Personal information
- Born: 20 June 1980 (age 46) Barysaŭ, Byelorussian SSR, Soviet Union
- Height: 1.80 m (5 ft 11 in)
- Weight: 83 kg (183 lb)

Sport
- Sport: Canoe sprint
- Club: Dynamo Barisov Dynamo Minsk

Medal record
Representing Belarus
Olympic Games
| Gold medal – first place | 2008 Beijing | K-4 1000 m |
World Championships
| Gold medal – first place | 2005 Zagreb | K-4 500 m |
| Gold medal – first place | 2009 Dartmouth | K-4 1000 m |
| Silver medal – second place | 2002 Seville | K-4 500 m |
| Silver medal – second place | 2010 Poznań | K-4 1000 m |
| Bronze medal – third place | 2005 Zagreb | K-4 200 m |
| Bronze medal – third place | 2006 Szeged | K-4 1000 m |

= Aliaksei Abalmasau =

Belarusian sprint canoeist

Aliaksei Aliaksandravich Abalmasau (or Aleksey Abalmasov, Аляксей Абалмасаў, born 20 June 1980) is a Belarusian sprint canoeist who has competed since 1998. Competing in two Summer Olympics, he won a gold medal in the K-4 1000 m event at Beijing in 2008.
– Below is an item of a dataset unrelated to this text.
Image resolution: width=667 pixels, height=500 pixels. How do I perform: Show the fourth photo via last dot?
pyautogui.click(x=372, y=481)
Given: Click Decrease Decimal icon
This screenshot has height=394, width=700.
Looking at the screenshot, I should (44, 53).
Abalmasau's first senior appearance was at the 2000 European championships. They rapidly challenged the world's elite, winning two bronze medals at the European championships in Milan in 2001 and the world championship silver medal in Seville in 2002. In 2003, however, early-season results were not repeated at the world championships in Gainesville, USA as they finished out of the medals.
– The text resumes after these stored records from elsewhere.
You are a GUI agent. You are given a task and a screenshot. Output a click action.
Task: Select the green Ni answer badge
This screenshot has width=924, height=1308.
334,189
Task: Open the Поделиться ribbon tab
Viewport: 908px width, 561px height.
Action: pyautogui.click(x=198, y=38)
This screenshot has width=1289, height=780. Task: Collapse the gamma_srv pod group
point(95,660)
In 2004, with Dziamyan Turchyn now on board in place of Aleksey Skurkovskiy they won the senior European K-2 500 m silver medal in Poznań, Poland. In the K-4 1000 m Olympic final in Athens, they finished sixth.

In 2005 a gold medal in the European final was followed by victory at the 2005 World Championships in Zagreb, Croatia. They also won the bronze medal in the K-4 200 m final.

At the 2006 European Championships in Račice, Czech Republic, Abalmasau and his K-4 teammates did not defend their 500 m title, focusing instead on their least favourite distance, the 1000 m, which will be the only K-4 event at the Beijing Olympics. They won the silver medal, their best result yet over the Olympic distance. The following day they showed their sprinting credentials by winning the gold medal in the 200m final.

At the 2006 World Championships in Szeged, Hungary, the same strategy was used. In the 1000 m they took the bronze medal, again their best-ever showing, although coach Shantarovich said they should have won, accusing the crew of lacking a "killer instinct" in major championships. In the 200 m final, however, they finished in last place after Vadzim Makhneu broke a blade.

At the 2009 world championships in Dartmouth, he won a gold in the K-4 1000 m event. Abalmasau followed up with a silver medal the following year in the K-4 1000 m event.